At High Dividend Opportunities, we’ve been talking in our Market Outlooks about how economies have momentum, and discussing the downward momentum the U.S. economy has had for the past two years. The Fed appears to have finally woken up to these trends and is finally acting to reverse them. Since interest rate changes take 12-18 months to filter through the economy, it is likely that they are a day late and a dollar short. Even with a double cut, it is unlikely that is enough to reverse the current trends.
My working assumptions are:
The Fed will cut much more aggressively than anyone expects. In 2001, the Fed went from 6.5% to 1.75% within a year. In 2007, it went from 5.25% to 0% in 15 months. The Fed and the Market believe this time is different. I don't.
The economic measures will continue to deteriorate. Inflation will keep drifting down, unemployment will keep going up, job numbers will keep being revised lower, and GDP will decline. This isn't necessarily going to happen every single month, but the overall trend isn't going to change anytime soon. The economy is large, it isn't going to change direction overnight.
The highest-valued stocks are the highest risk. Going into the Dot-Com bust, you wanted to own Value stocks and not Growth stocks. Going into the GFC, you wanted to own Growth stocks and not Value stocks. Recessions are frequently the pivot point for the market to exit the investments that it was the most bullish on, and move into the investments that are trading at the lowest values. Investments that underperformed before a recession are usually the ones that outperform the most during and following a recession.
At HDO, we've been discussing recession risks for two years. We've emphasized fixed income and made our portfolios more defensive. Here are a few of our top diversified investments in fixed income.
Pick 1: RNP – Yield 7%
Cohen & Steers REIT & Preferred Income Fund (RNP) is a CEF (Closed-End Fund) that invests in a combination of equity REITs and preferred shares with a roughly 50/50 mix. RNP is highly diversified by sector. On the common equity side, RNP invests primarily in blue-chip REITs considered leaders in their respective sectors. This represents 51% of the CEF’s invested assets. The other half of RNP's portfolio is preferred equity; RNP focuses on non-REIT preferred. Banking, insurance, and utility preferreds make up over 80% of the preferred portfolio.

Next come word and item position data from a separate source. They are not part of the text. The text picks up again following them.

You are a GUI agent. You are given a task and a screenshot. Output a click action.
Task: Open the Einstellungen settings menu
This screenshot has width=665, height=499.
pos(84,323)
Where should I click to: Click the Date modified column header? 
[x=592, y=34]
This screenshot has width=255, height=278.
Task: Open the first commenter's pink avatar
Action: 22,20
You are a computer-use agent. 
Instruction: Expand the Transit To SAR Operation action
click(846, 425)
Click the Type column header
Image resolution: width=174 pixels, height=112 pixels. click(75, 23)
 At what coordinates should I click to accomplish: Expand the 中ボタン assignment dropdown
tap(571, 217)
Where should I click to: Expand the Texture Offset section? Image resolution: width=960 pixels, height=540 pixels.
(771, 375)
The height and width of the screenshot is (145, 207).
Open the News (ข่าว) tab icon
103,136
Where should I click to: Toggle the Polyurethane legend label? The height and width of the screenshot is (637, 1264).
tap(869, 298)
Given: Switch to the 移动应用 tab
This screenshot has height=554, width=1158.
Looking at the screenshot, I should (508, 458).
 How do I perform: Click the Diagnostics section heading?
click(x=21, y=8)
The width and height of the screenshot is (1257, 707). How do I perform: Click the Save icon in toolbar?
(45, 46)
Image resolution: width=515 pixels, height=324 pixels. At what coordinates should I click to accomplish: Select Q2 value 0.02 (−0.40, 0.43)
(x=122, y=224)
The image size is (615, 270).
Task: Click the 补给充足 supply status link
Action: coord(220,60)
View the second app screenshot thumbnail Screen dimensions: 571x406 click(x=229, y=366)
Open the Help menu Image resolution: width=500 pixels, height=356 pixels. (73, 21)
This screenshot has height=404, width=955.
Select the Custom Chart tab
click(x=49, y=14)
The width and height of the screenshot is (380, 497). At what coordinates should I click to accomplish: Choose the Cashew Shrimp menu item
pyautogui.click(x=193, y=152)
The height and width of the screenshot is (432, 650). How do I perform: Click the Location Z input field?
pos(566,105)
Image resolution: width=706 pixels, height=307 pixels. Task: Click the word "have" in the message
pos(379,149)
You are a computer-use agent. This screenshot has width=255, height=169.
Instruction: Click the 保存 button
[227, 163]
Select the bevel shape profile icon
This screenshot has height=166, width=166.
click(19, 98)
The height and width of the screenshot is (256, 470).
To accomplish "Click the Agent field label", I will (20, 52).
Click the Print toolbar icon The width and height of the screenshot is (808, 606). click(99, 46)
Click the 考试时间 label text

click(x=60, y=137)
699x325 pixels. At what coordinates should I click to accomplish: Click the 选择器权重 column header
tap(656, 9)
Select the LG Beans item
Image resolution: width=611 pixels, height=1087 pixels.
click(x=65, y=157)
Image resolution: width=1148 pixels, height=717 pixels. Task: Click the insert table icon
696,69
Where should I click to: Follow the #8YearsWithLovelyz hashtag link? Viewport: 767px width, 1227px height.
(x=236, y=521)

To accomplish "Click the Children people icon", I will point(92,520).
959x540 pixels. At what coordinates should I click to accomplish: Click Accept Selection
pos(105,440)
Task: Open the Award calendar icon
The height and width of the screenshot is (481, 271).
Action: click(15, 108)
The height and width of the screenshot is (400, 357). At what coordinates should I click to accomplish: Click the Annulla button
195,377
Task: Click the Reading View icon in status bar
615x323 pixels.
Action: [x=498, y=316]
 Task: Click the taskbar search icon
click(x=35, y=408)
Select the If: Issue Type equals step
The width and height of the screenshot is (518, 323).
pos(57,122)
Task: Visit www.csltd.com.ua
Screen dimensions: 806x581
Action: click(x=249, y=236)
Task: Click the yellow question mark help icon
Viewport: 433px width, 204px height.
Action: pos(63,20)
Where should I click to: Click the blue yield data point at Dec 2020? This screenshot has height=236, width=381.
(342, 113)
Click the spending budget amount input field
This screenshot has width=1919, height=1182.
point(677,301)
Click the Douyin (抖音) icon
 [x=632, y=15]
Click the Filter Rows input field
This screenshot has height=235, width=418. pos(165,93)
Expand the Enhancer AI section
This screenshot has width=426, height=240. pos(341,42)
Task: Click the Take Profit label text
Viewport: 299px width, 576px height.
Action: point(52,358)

RNP has already been rallying on the belief that the Fed would cut rates. There is a lot of room to run to the upside as September's rate cut is likely just the start of a series of several cuts.
Pick 2: JPC – Yield 9.8%
Nuveen Preferred & Income Opportunities Fund (JPC) has been gaining traction. YTD, its price is up over 20%, and with distributions, it has provided a total return of over 30%.
In June, JPC hiked its dividend by 40% to $0.0665/month, paying a yield of ~10%, mostly QDI in recent years.
JPC is a fund that focuses on preferred equity, and it complements our portfolio well because it focuses on banks, capital markets, and insurance companies. Over 80% of JPC's holdings are investment-grade, and about 90% of them are institutional preferred with a par value of $1,000. We expect strong tailwinds for this asset class with interest rate cuts, and these will benefit us directly through JPC’s increasing NAV.
The outlook is still sunny, and JPC has ample room for more upside, and is producing a hearty ~10% yield.
Conclusion
As interest rates decline, we wouldn't be surprised to see investors willing to start paying a premium for fixed-income-focused investments like JPC and RNP, as they have before. When they do, those of us who buy at discounted prices have the option to keep collecting the income, or to sell, depending on our needs and goals.
I've been hammering the table on fixed income over the past year, and I believe that is still one of the best opportunities in the market if you are buying today. This asset class increases our portfolio defense while placing generous distributions into our pockets. This is the beauty of our Income Method.